What’s Up With Mobile—Why Won’t It Convert?

michael maceVice President of Product Marketing, Michael Mace“At UserTesting, we’ve been analyzing this problem for years. In thousands of user tests by e-tailers big and small, we see three recurring conversion problems:

  • Some of the problem is inherent to mobile. There are indeed some features of mobile devices, especially smartphones, that discourage purchasing. But that’s not the dominant factor. Much more important are:
  • The purchasing experience on mobile devices is poor, because we as an industry haven’t adapted our sites to the needs of mobile, and
  • In many cases, mobile sales actually do convert, but our current tracking technologies don’t let us see it.”

Smaller Screens Aren’t Ideal For Shopping

This is an obvious difference and not one that you can do a whole lot about; it’s just the nature of the beast.

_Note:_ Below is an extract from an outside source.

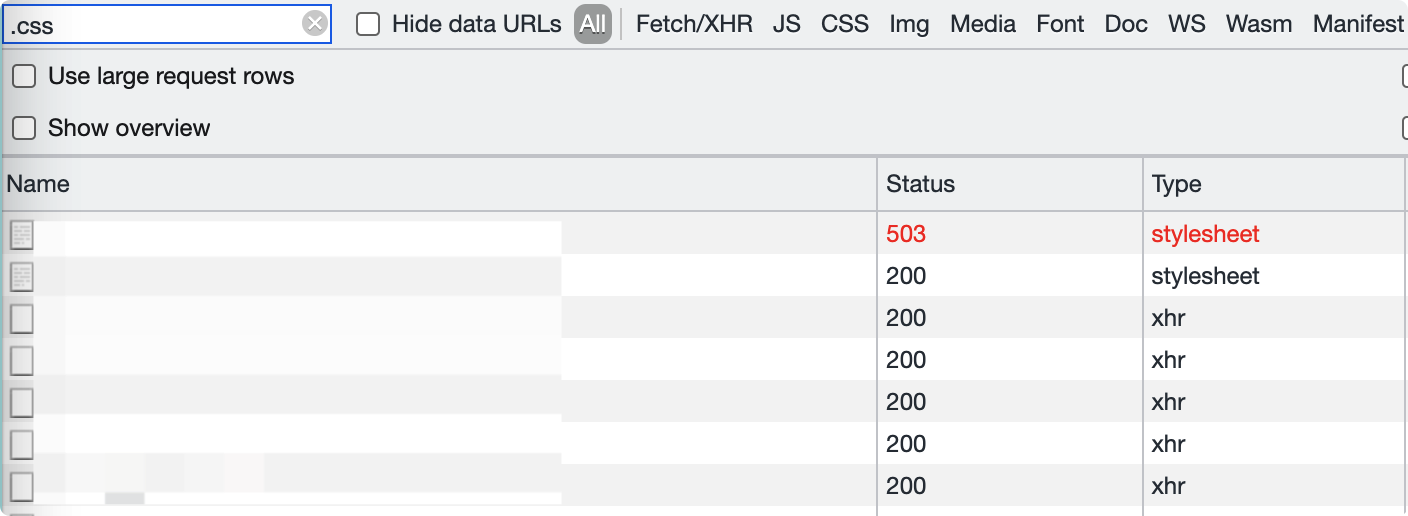Click the document icon of the third xhr row
The height and width of the screenshot is (516, 1408).
pyautogui.click(x=22, y=403)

Personal computers offer a lot more screen real estate to users, allowing them to access reviews and additional images and make side-by-side comparisons with greater ease than on their mobile devices.
Switching from page to page on smartphones can be clumsy whereas on devices with larger screens, users have the luxury of being able to “spread out,” easily switching from tab to tab so they can find the information they need to make an informed buying decision.
User tests have shown that “it’s common for people to get partway through the purchasing process on a smartphone, and then stop and say they’ll make the final purchase on a personal computer, where more information is available,” says Michael Mace. According to a Google study, The New Multi-screen World, “65% of people start shopping on a smartphone & 61% will continue the shopping experience on the computer.”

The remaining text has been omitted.